Hybrid applications take many forms. You can create something that mimics the look and feel of native…or you can create something that stands on its own. Trying to recreate native elements can be troublesome because it’s all the more evident when it does not work exactly as expected. Crafting your own design allows you to play to the strengths of your technology (web) while still feeling at home on your chosen platforms.
We knew we wanted several key features for SceneScout: viewing scouted locations (called scenes) by name/proximity/latest, adding scenes, importing portfolio photos from Flickr (and other services), social login and sharing, profiles, and ways to organize your scenes. When a new client comes to a photographer, this tool can help guide the conversation about places to shoot. If you, as the photographer, have your favorite scenes tracked in the app, you can quickly find and share ideas that align with the client’s. Or if you are drawing a blank, you can search nearby scenes that others have uploaded to get fresh inspiration.
Lavaca got us up and running quickly, and it also kept our app feeling fast as we got deeper into the project. Lavaca bundles other libraries such as Hammer.js, a great tool to efficiently handle mouse, touch, gestures, and more across platforms. Allowing Hammer.js to handle all interactions removes the 300ms “click” delay and provides the mechanism to quickly latch on to pinch/zooms, swipes, and more.
Keeping animations/transitions in CSS (simultaneously making sure the elements not visible were not wasting the GPU) allowed us to hook into hardware acceleration and keep things smooth. Whether you are simply navigating to a new page, selecting from the left menu, or uploading new images, we want it to feel fast to you.
Across the platforms
Even when focusing on mobile, we can ultimately assume little about a user’s device. You can certainly say a project is going to be iPhone only and limit yourself to two device types, but where’s the fun in that? It’s 2014 and we finally realize our canvas is not fixed. Progressively enhancing based on features and thinking responsively from the beginning is vital. Even if you think you only want to support a limited set of devices, that limited set of devices might change tomorrow. If the device dimensions don’t change, just a new OS version can also affect your screen real estate (such as when iOS 7 came along and all of a sudden the 20px status bar now overlays the app).
Even limiting yourself to the WebKit domain has downfalls. FirefoxOS and Windows Phone have great browsers that support a lot of (and sometimes more than) what Chrome and Safari provide, usually already unprefixed for CSS properties. Costs for these developer programs are much less (or nonexistent) than the iOS and Android programs. There’s little risk with little effort - if thought about at the beginning of your project. Using feature detection will make an app more robust and work well on a new platform with minimal changes.
We released SceneScout on iOS first, but since we were using typical responsive web design techniques and testing for features, the app just worked on Android KitKat. While we have not expanded to other platforms yet, they are not far out of reach at this point.
On a smaller scale I was able to complete my game Path to Palindromes on four platforms (iOS, Android, Windows 8.1, and Windows Phone) in a month’s time… as a side project.
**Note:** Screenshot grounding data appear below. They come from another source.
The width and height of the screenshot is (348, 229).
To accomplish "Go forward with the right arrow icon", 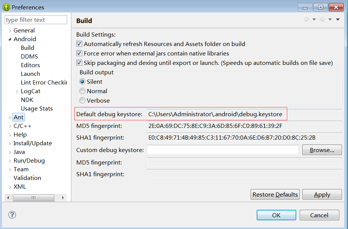I will pos(322,19).
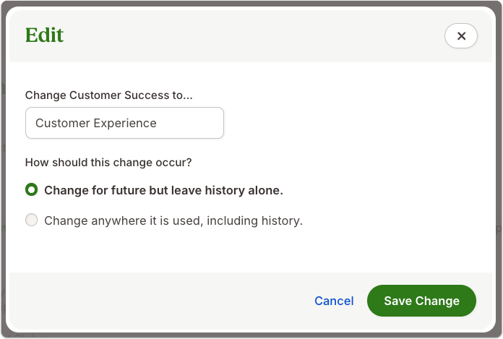Click empty white space below the radio options

point(250,252)
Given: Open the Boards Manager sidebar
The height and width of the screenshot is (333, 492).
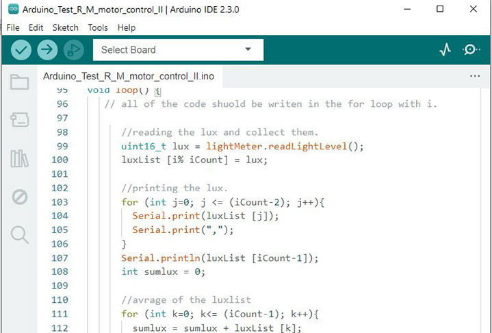Looking at the screenshot, I should click(x=19, y=121).
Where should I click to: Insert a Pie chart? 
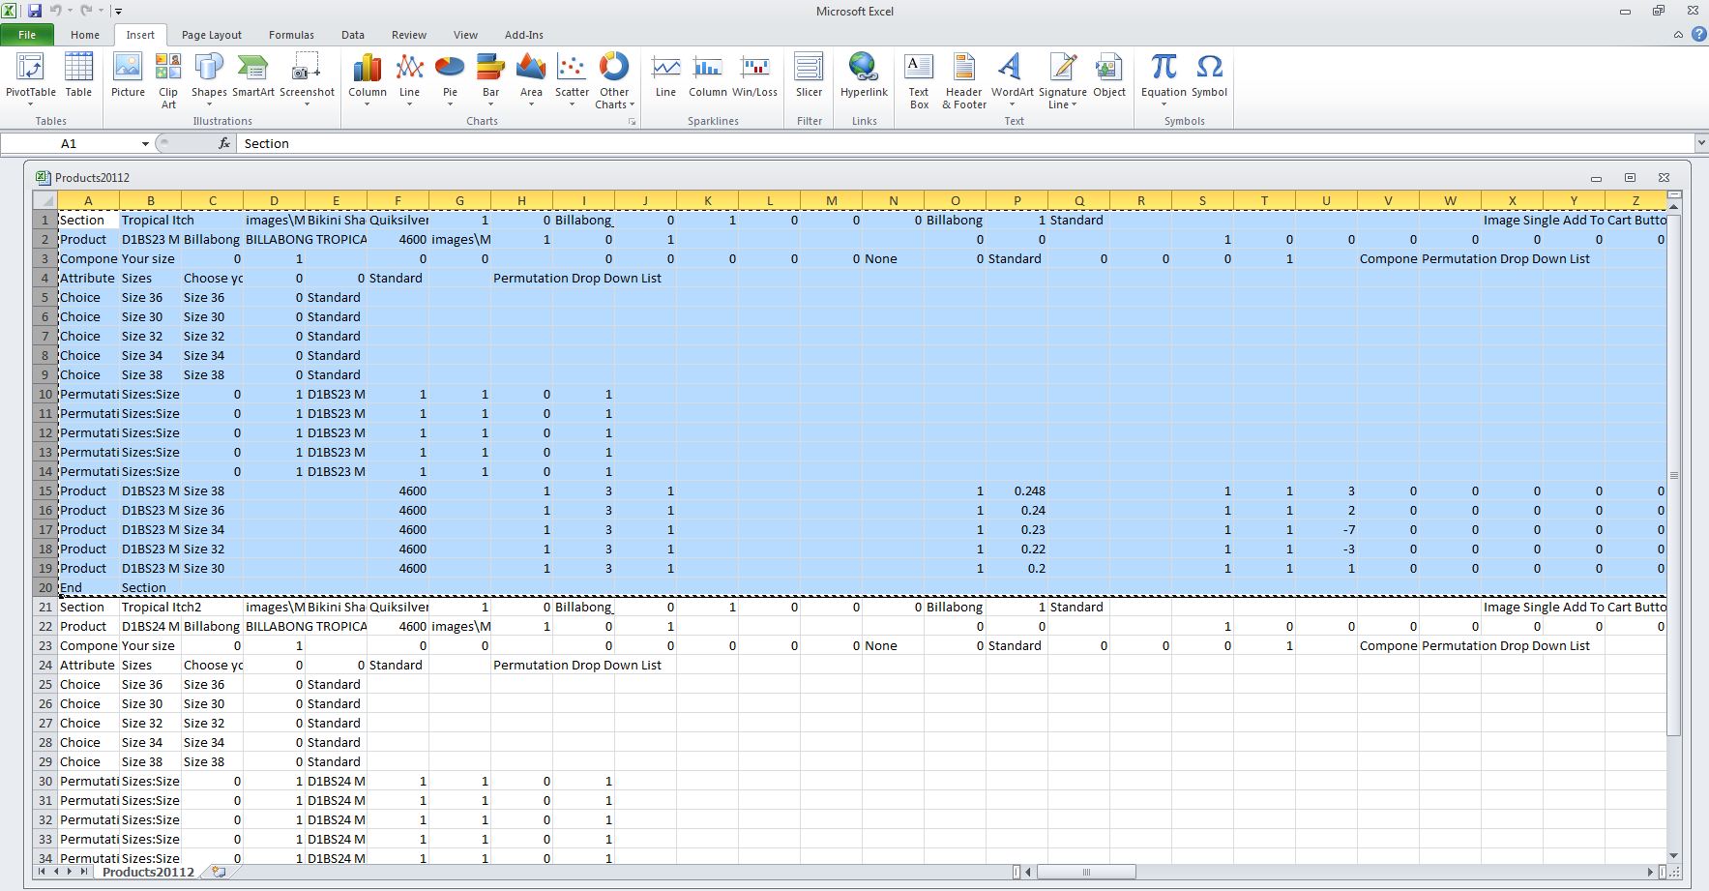[450, 77]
Reading the new tutorials posted by Mozilla and Adobe, it appears getting it on FirefoxOS will be straightforward as well.
PhoneGap essentially gives us a blank canvas. We can make something that feels like a website or looks like a native app. Yet, it also gives us the freedom to forge a new path and create an app that feels fresh and unique. Whether you go native or go hybrid, it takes time and effort to design and develop an app with polish. That polish, though, is often the ultimate differentiator.